--- SOURCE TEXT Enclosed Below ---

There, on the coastal town of Wiscasset, the captain’s wife awaited with a large house ready for her royal guests.
The huge manor was furnished with all of Marie Antoinette’s regal possessions and opulent decorations.
This house still stands and is known as “The Marie-Antoinette House.” It was once a museum but is not a private residence and cannot be visited.
This story of the almost survival of Marie Antoinette and her family is a real proven fact, but what remains a mystery is the presence of the Angora cats on Samuel Clough’s ship.
If the Maine Coon cats are descendants of Marie Antoinette’s royal Angora cats, it would make for a nice story, but there is no real documented proof, only speculation.
A large part of the history of the Maine Coon cat is the polydactyly genetic trait.
A polydactyl cat is one that has more than the regular amount of toes on any of their paws.
This is a trait that dates back to the first known Maine Coon cats. The trait is also hereditary. Most polydactyl Maine Coon cats will have polydactyl kittens and it can continue for generations.
Having polydactyl paws are not harmful to the cats and are fully functional.
Historians believe that this is a trait inherited from ship cats that needed more balance and grip than land cats.
This theory goes hand in hand with the origin theory of Maine Coon cats being descendants of ship cats.
The polydactyl trait in Maine Coons is particularly notorious as part of their history because it influenced their appearance and participation in cat shows.
Not only that, it has greatly influenced the way in which they are carefully bred by the Maine Coon community.
The history of fancy Maine Coon cats participating in cat shows was extensively documented by a Mrs. E. R. Pearce, herself an owner of a Maine Coon cat named Captain-Jinks of the Horse-Marines.
In fact, this black and white Maine Coon is the first recorded in written literature and is a household name inside Maine Coon communities.
Mrs. Pearce’s detailed records show that in 1878, a dozen Maine Coon cats were entered to compete in a cat show in Boston but did not win.
In 1895, a brown tabby Maine Coon owned by a Mrs. E. N. Barker and named Cosey won first place at the large cat show in New York’s Madison-Square Garden.
Maine Coons kept making regular appearances at cat shows in Boston and New York and even Chicago, until the more exotic Persian long-haired cats started capturing more attention.
For around 60 years, the Maine Coon breed was kept close to home.

--- End of Enclosed SOURCE TEXT ---

Using the passage on Maine Coon history, explain why the polydactyl trait is considered a notable part of the breed's history.

--- DATA EXTRACTS Enclosed Below ---

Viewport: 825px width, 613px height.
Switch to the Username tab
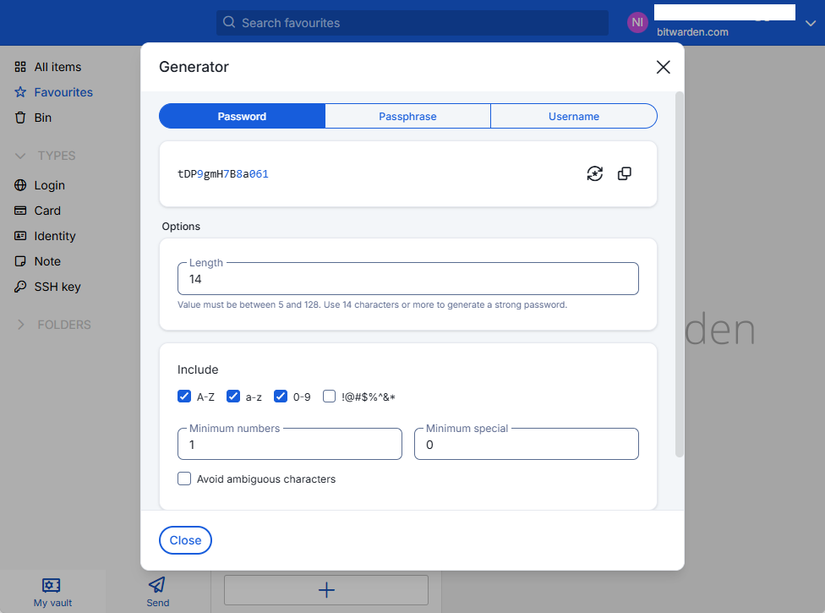tap(573, 116)
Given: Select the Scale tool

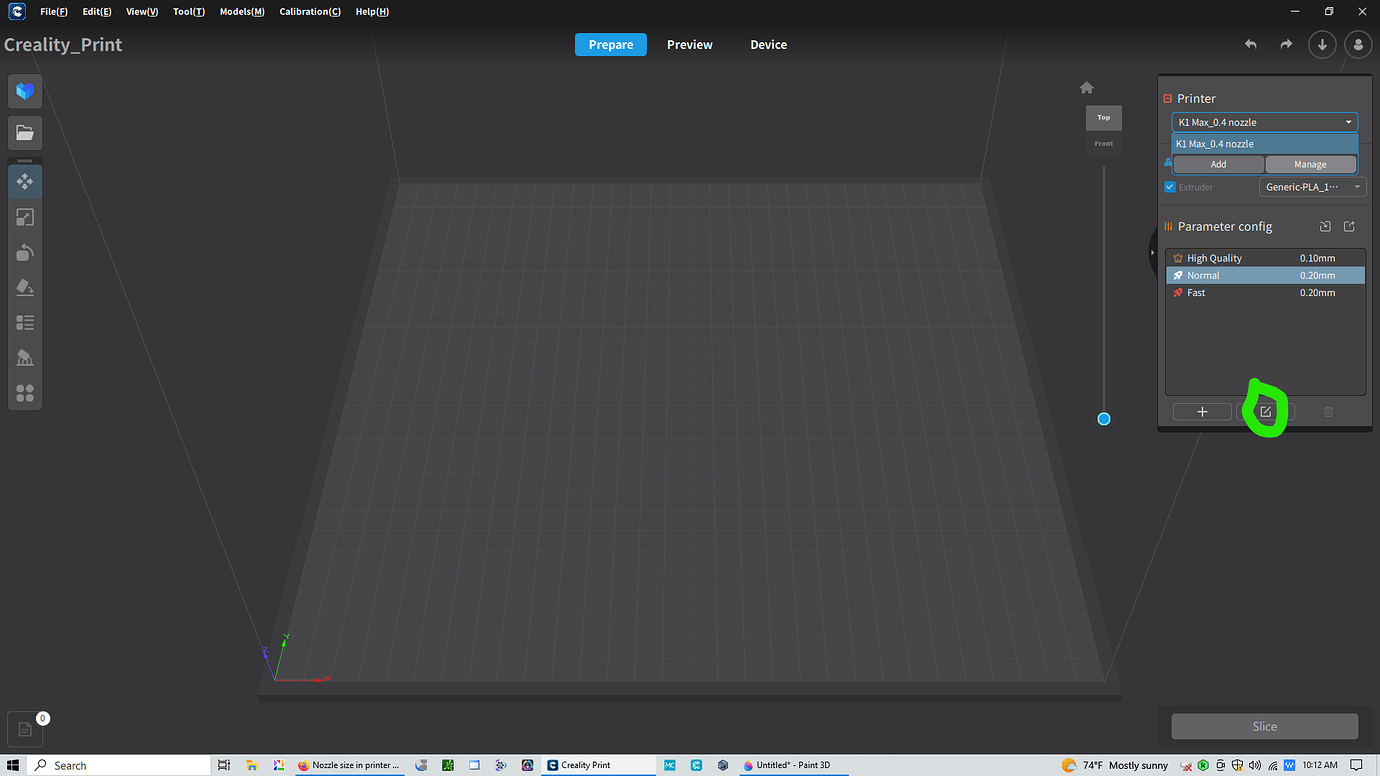Looking at the screenshot, I should point(25,217).
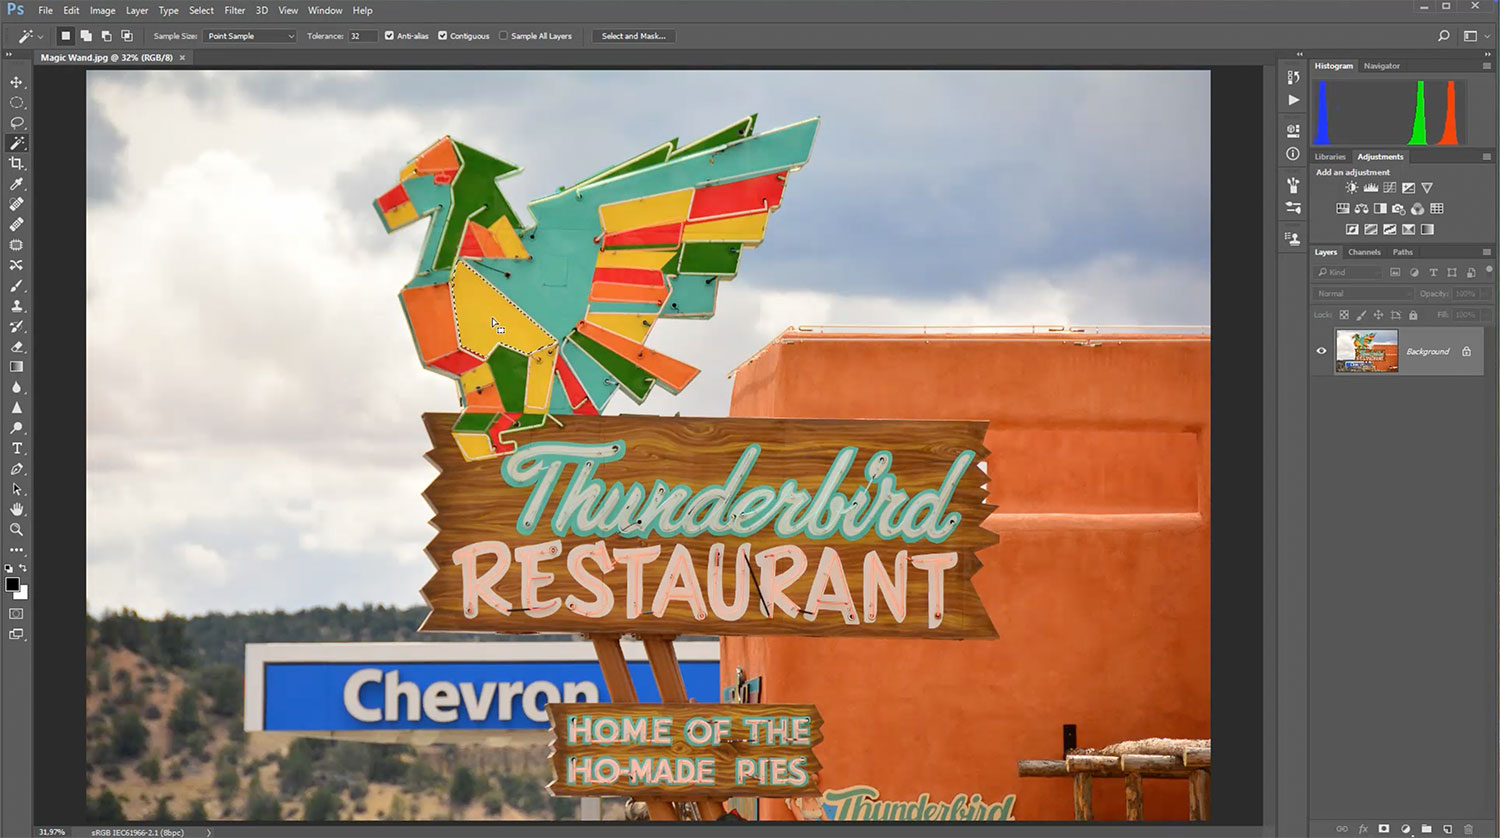The height and width of the screenshot is (838, 1500).
Task: Select the Move tool
Action: tap(16, 82)
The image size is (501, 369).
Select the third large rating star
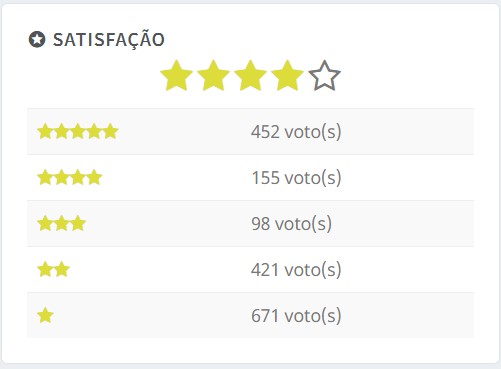[x=250, y=76]
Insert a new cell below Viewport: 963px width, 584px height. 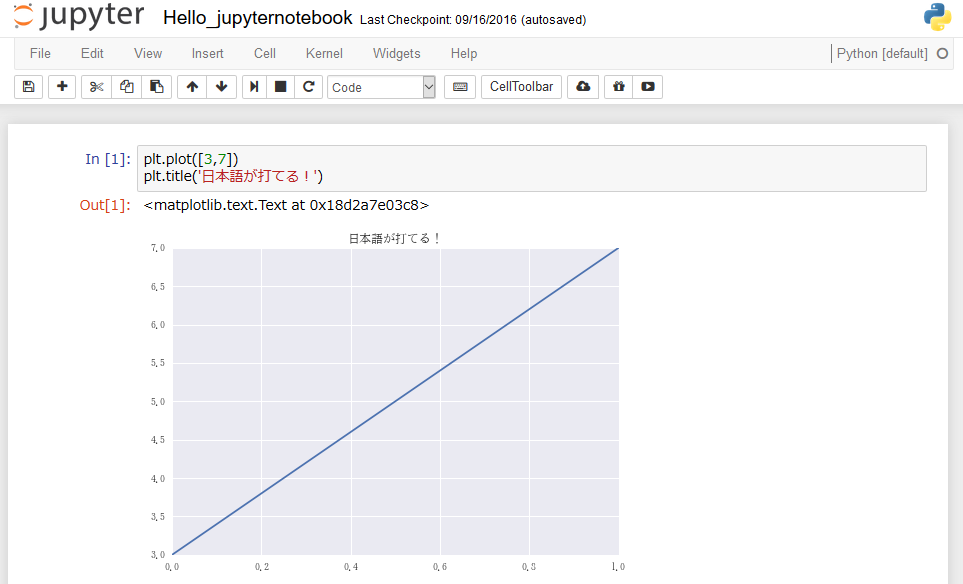61,87
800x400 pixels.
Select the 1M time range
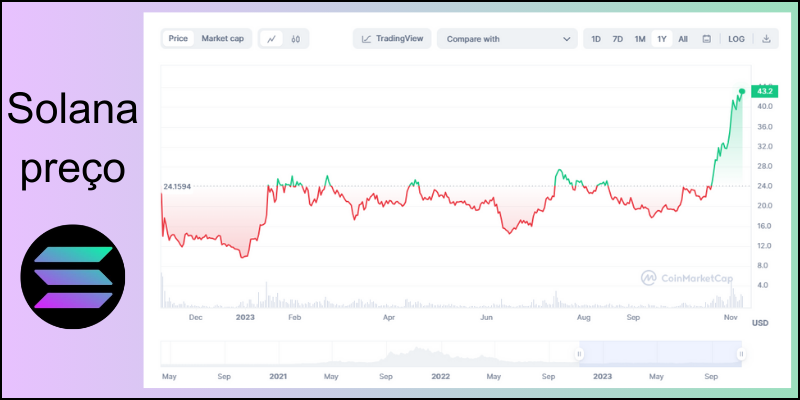(639, 39)
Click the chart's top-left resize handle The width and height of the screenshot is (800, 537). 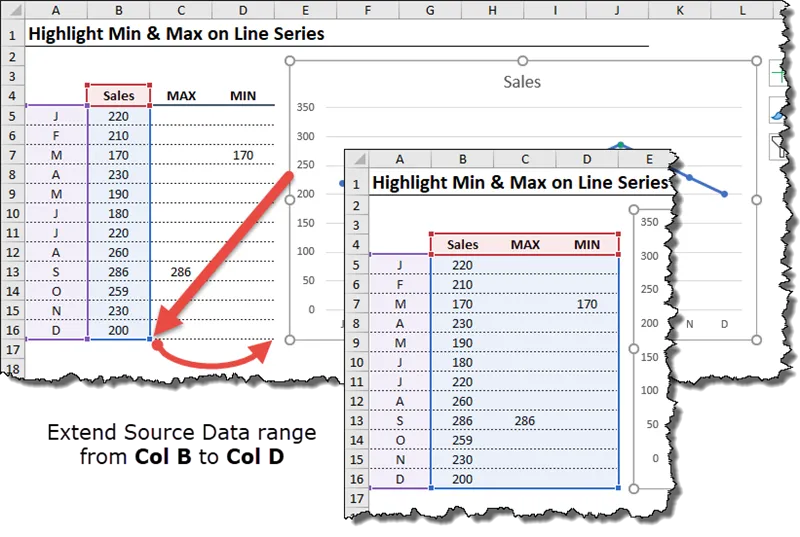point(290,61)
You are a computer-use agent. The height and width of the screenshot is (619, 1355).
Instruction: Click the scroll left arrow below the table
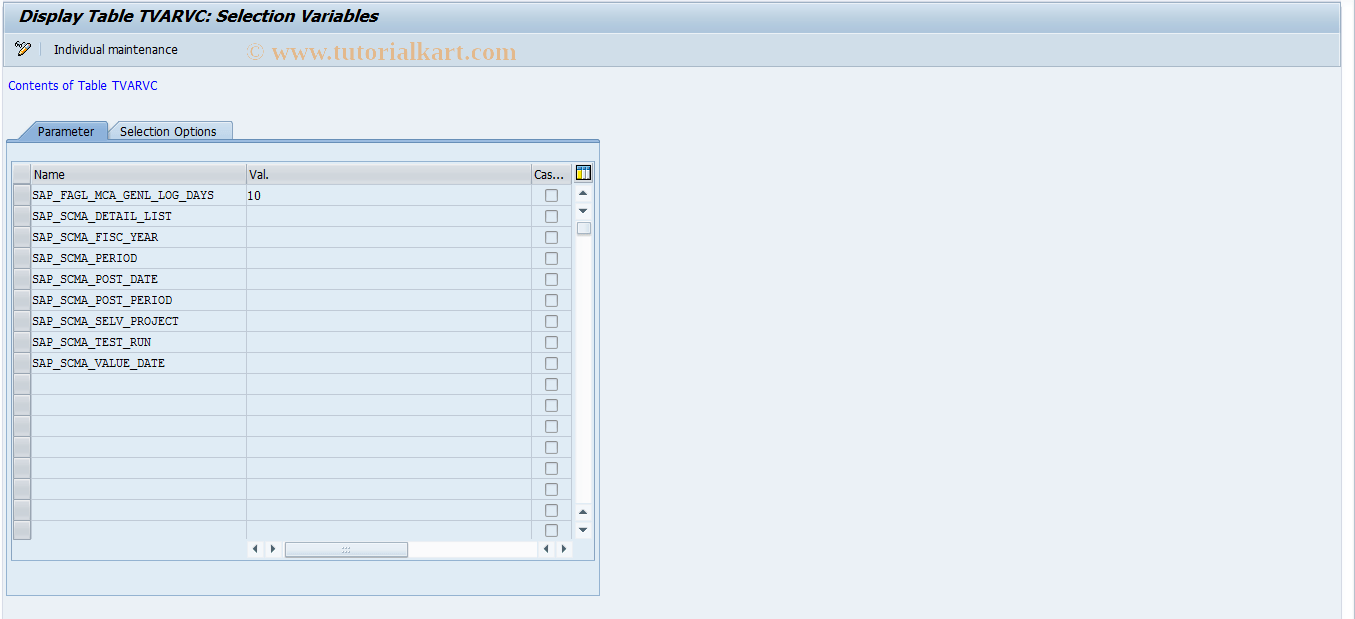click(x=255, y=548)
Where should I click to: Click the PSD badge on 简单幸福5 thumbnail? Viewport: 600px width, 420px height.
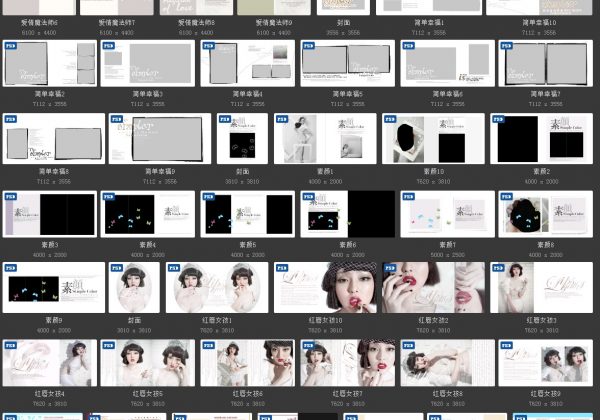pyautogui.click(x=307, y=46)
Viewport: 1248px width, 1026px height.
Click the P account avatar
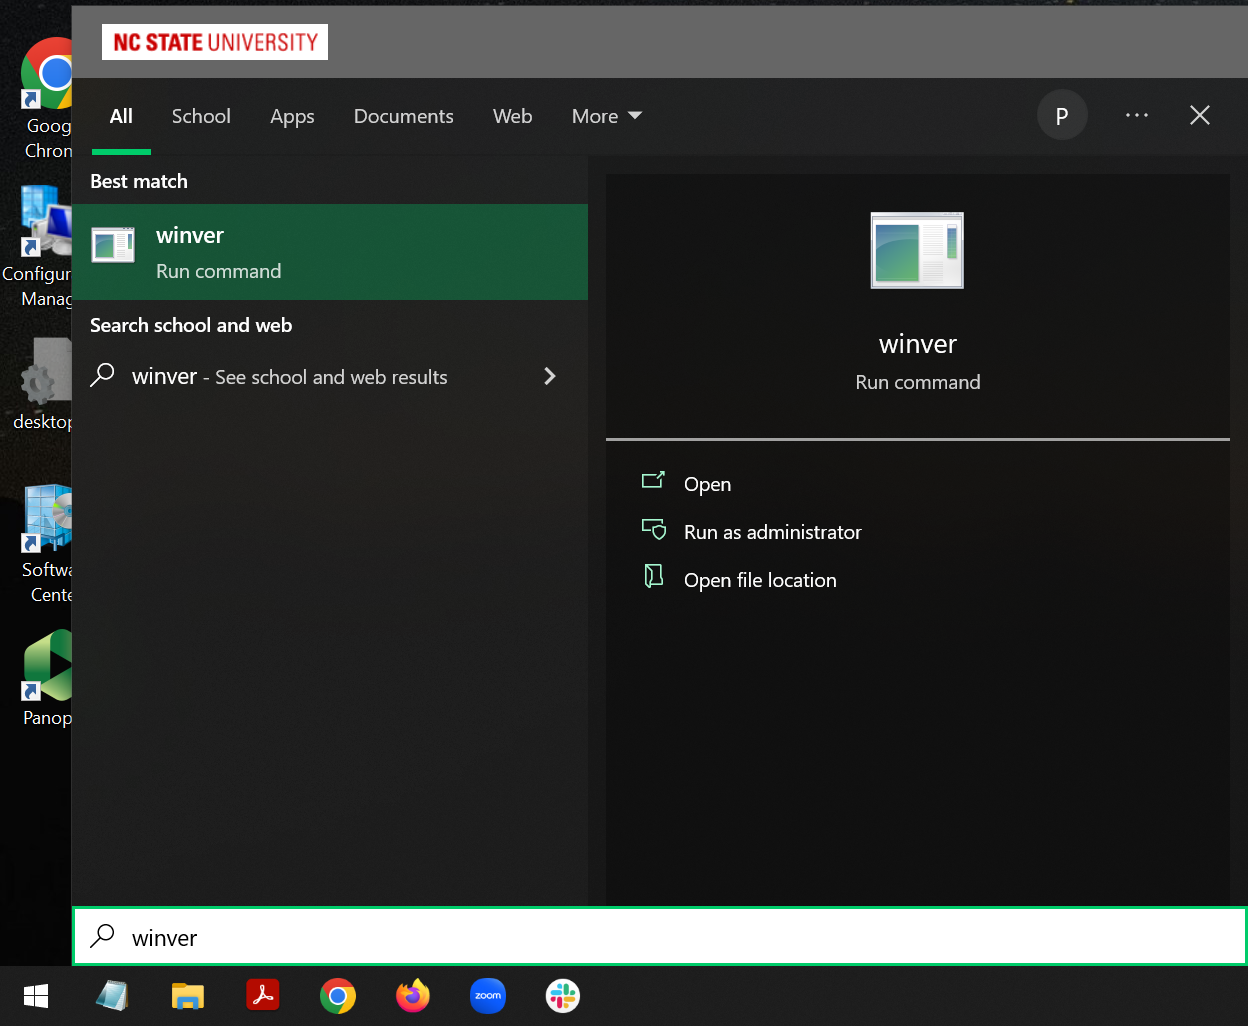1062,116
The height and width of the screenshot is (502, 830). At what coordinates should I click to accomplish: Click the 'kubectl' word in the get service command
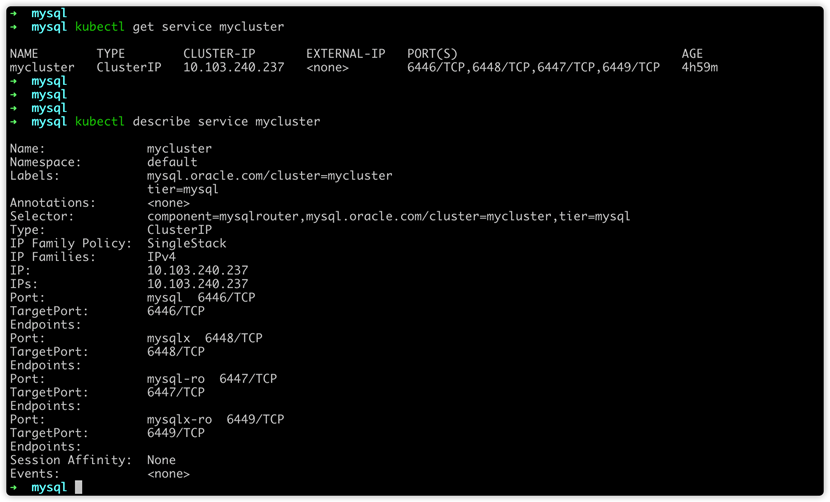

--- End of Enclosed DATA EXTRACTS ---

**WORKED SOLUTION**
The trait influenced how Maine Coons looked and how they took part in cat shows. It has also greatly influenced the careful way the Maine Coon community breeds them.